Cluster analysis of Boston’s restaurants
Cluster analysis of Boston’s restaurants
First, I consider choosing DBSCAN to perform spatial cluster analysis on different restaurants. But the result was very poor, almost all restaurants are in a cluster, so I had to give up this attempt.
Here I performed a cluster analysis on the data obtained above. First, I selected the features ‘review_count’, ‘polarity’, ‘days’, ‘stars’, ‘dist_park’ for analysis. I first scaled them using StandardScaler and built the matrix. Then I used the kmeans.fit tool for clustering, and set n_clusters=4. In the end I got the list as shown below.

Then I visualized all the data as shown in the figure below. First, I put all of label back to point and plotted them on the map.
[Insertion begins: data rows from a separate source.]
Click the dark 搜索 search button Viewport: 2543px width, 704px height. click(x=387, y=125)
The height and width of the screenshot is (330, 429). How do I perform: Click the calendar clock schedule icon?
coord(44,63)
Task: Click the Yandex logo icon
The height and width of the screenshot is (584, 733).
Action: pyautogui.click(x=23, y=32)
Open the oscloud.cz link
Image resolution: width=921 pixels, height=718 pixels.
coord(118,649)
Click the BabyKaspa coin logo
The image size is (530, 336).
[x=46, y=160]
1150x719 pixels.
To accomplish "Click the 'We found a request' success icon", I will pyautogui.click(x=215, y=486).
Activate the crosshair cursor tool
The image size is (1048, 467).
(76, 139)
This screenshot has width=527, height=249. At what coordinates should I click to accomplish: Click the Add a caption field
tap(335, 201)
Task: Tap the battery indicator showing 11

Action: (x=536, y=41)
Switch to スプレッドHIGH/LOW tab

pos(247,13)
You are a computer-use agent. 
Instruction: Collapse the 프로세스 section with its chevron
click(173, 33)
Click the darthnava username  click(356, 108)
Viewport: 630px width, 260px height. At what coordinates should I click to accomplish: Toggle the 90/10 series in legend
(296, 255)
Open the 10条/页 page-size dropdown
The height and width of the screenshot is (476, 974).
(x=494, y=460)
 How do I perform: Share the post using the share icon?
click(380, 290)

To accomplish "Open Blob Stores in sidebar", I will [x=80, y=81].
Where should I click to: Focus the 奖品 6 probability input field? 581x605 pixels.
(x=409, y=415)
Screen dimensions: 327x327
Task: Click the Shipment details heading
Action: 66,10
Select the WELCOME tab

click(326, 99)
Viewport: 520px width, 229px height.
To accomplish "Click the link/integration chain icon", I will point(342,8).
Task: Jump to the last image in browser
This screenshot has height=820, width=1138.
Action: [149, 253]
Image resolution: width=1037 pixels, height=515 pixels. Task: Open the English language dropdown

But it does not look so clear.

Thus, I make a chart by comparison to different variables.
In these clusters, 0 is some restaurants far away from the park, and they are also the ones with the lowest ratings. 1 is the mid-to-low rated restaurants clustered near the park, and they also have low review counts, probably some small establishments that are not doing well. 2 and 3 are high-scoring restaurants close to the park. 2 of them are old stores with long business hours and a lot of reviews. And 3 is like a boutique opened in recent years, which has also attracted many customers and good reviews.